Dinner Rituals, 2009


About 4 pm I start working on dinner for my family on the days I’m not at my part-time job. Habitually I turn on “Oprah” to keep me company. I enjoy working with the food and not having to dodge around actual human bodies. Having the girl talk on the TV somehow helps my domestic goddess to emerge.

On the first night of our turn to have Evan, Victor’s 7 year old, I always try to cook child-friendly meals – tacos, spaghetti & meatballs, minestrone or chicken noodle soup. Evan has developed a strategy for not burning his mouth on my homemade soup. He puts ice cubes into it. It’s his ritual now. He does it even if the soup isn’t too hot. I guess the comfort of that ritual might help make up for the adjusting he has to do to eat dinner in two different homes with two different cuisines and routines.

My daughter, Alana, 19, surprised us a month ago my eating dinner with us 3 nights in a row. Usually she waits until we’re done and scavenges or fixes her own meal according to her latest dietary rules. She is finding her way to a sustainable way to eat through her food addictions.

Matt, also 19, comes up from his basement lair to check on dinner plans about 5 pm. “Cool.” He never complains about what we have to eat, merely avoiding what doesn’t appeal, sometimes picking out specific morsels which he puts to the side of his plate. He likes lots of paper napkins available. He usually has a second supper about 10 pm, just after his dad and I have retired to bed. This must sustain him for his late night on-line video games.

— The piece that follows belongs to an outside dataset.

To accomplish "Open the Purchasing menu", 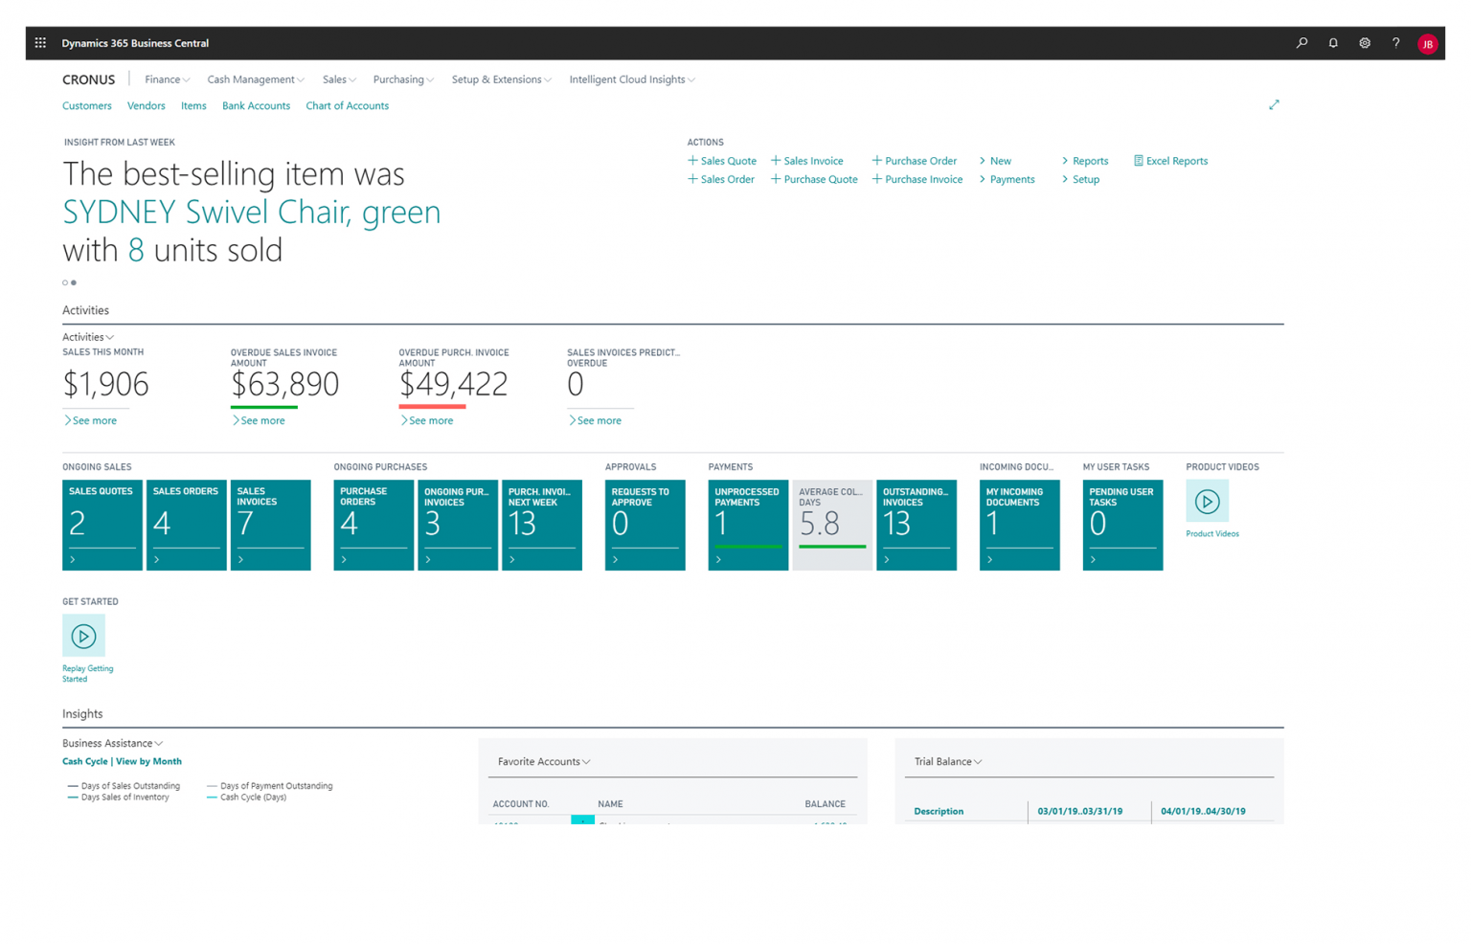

Victor’s dinner rituals are as old as Holland, so old to be translucent. He eats as regularly as clockwork. He holds his knife and fork in the European manner, fork in his left hand with knife poised in his right. His immigrant parents taught him so. But none of his children follow the tradition.

And so we sit at our table together, each with their own rituals, the dinner table being the life raft of our fantasies of family.